# Christmas Presents?



## Rich D. (Oct 14, 2011)

Whats everyone asking for and getting themselves?

So far i got myself some small things

Shark rockeater drywall saw

Fastcap crown clips

Fastcap 1/4 staple setter

Festool sys 1 with small bins

Mark up and profit revised edition

24 mm sony cybershot camera for taking pics of jobs..

Dont know what else i want???
What you guys getting or want?


----------



## WilsonRMDL (Sep 4, 2007)

Bought myself a new coffee maker today


Looking at getting a festool jigsaw this week


----------



## MKnAs Dad (Mar 20, 2011)

Glock 17


----------



## The Coastal Craftsman (Jun 29, 2009)

Got a few more systainers but holding out for the carvex and C15. Keep spending my tool money on other stuff. I know my wife as got me a xbox360 though. Bought these near field monitors today but was not meant to have them until Christmas. That lasted till I got home lol.


----------



## Rich D. (Oct 14, 2011)

BCConstruction said:


> Got a few more systainers but holding out for the carvex and C15. Keep spending my tool money on other stuff. I know my wife as got me a xbox360 though. Bought these near field monitors today but was not meant to have them until Christmas. That lasted till I got home lol.


My gf got me x box 360 last year for x mas

Get black ops 2.


----------



## The Coastal Craftsman (Jun 29, 2009)

Rich D. said:


> My gf got me x box 360 last year for x mas
> 
> Get black ops 2.


Bought black ops 2 to play on hour 360 at beach house. Great game but Completted it in about 8 hours but I'm looking forward to getting some multiplayer action in. PM me your live name and I will add ya Rich when I'm allowed to play on it lol


----------



## Rich D. (Oct 14, 2011)

BCConstruction said:


> Bought black ops 2 to play on hour 360 at beach house. Great game but Completted it in about 8 hours but I'm looking forward to getting some multiplayer action in. PM me your live name and I will add ya Rich when I'm allowed to play on it lol


Will do. All i play is multiplayer. My gf's brother made my name for me. Bad decision. Its a real dumb name, kinda funny though lol ill pm you later with it.


----------



## woodworkbykirk (Sep 17, 2008)

bought myself a makita lxt 3pc kit.. prob getting the bare jigsaw tomomrrow.. 
getting coffee maker, maybe speakrs for my computer


as for black ops 2 screw that... played 1 liked it.. bought mw3 stopped playing after 2 days.. same engine as the last 4 games.. b.o 2 is the same thing.. im sticking to battlefield 3.. far superior game in every way waiting for "dead space 3" in feb then "the last of us" in may


----------



## The Coastal Craftsman (Jun 29, 2009)

woodworkbykirk said:


> bought myself a makita lxt 3pc kit.. prob getting the bare jigsaw tomomrrow..

__REQUIREMENTS__:
1. In the Christmas presents thread, about how long did it take The Coastal Craftsman to complete Black Ops 2?
2. Extend the Christmas presents forum thread past its last shown line.

__SOURCE DATA__:
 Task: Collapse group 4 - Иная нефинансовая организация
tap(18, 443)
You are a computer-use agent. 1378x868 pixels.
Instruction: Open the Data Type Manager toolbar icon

__EXERCISE RESULTS__:
1. About 8 hours.

2.
> getting coffee maker, maybe speakrs for my computer
> 
> 
> as for black ops 2 screw that... played 1 liked it.. bought mw3 stopped playing after 2 days.. same engine as the last 4 games.. b.o 2 is the same thing.. im sticking to battlefield 3.. far superior game in every way waiting for "dead space 3" in feb then "the last of us" in may


I'm Not a big console gamer but that's a good thing for me as I can eat up 8 hours a day after work on the dam PC multiplayer games. I get bored on the console because I keep getting killed so I give up early on in the night lol

Kirk check out the corsair sp2500 if you want nice 2.1 setup. I was going to buy them before I bought the 2.0 KRK's. I looked into new pc speakers for months and ended up between the KRK's or the Corsair's. I went for the KRK's because they were in stock.


----------



## Jaws (Dec 20, 2010)

Bought a Delta line boring machine and some welding equipment.

I am hoping my wife gets me a gift card, I already have $100 Visa from last Xmas, from a client. Might buy an Occidental Dr Wood from Medford :whistling:thumbsup:


----------



## TempestV (Feb 3, 2007)

The Rigid slim grip grinder and a 10oz titanium trim hammer are on the list. 
I'm also looking into having some custom leather tool bags made.


----------



## Clarke Carpentry (Apr 22, 2011)

Bought myself a Kapex. I'd like a new router table but think that'll have to wait a few months. Might get a new RC Helicopter.

Struggling to shop for the wife but at least the kids are pretty much done already.


----------



## VinylHanger (Jul 14, 2011)

I picked up a Dewalt impact driver as a present to my shoulder. I love it.

For me I have an Ar-15 on layaway. I just picked my daughter up an early Christmas present which was an Alpine Micro compound bow. She loves it. Her big present under the tree will probably be either a Ruger 10/22 or a Savage .17. Those are actually for me since the time we spend shooting is the best present.


----------



## VinylHanger (Jul 14, 2011)

woodworkbykirk said:


> bought myself a makita lxt 3pc kit.. prob getting the bare jigsaw tomomrrow..
> getting coffee maker, maybe speakrs for my computer
> 
> 
> as for black ops 2 screw that... played 1 liked it.. bought mw3 stopped playing after 2 days.. same engine as the last 4 games.. b.o 2 is the same thing.. im sticking to battlefield 3.. far superior game in every way waiting for "dead space 3" in feb then "the last of us" in may


I'm a BF 3 PC gamer. I love that game. My daughter is a big Halo fan. I keep telling her if I could use a mouse and keyboard I would kick her and her clans butt. With a controller she has to tell her friends not to beat me too bad.


----------



## Jaws (Dec 20, 2010)

VinylHanger said:


> I picked up a Dewalt impact driver as a present to my shoulder. I love it.
> 
> For me I have an Ar-15 on layaway. I just picked my daughter up an early Christmas present which was an Alpine Micro compound bow. She loves it. Her big present under the tree will probably be either a Ruger 10/22 or a Savage .17. Those are actually for me since the time we spend shooting is the best present.


Just got myself a new Dewalt 18 impact, gave my old one to one of my guys. Wanted a 20v, but my crew uses 18v , like to able to interchange.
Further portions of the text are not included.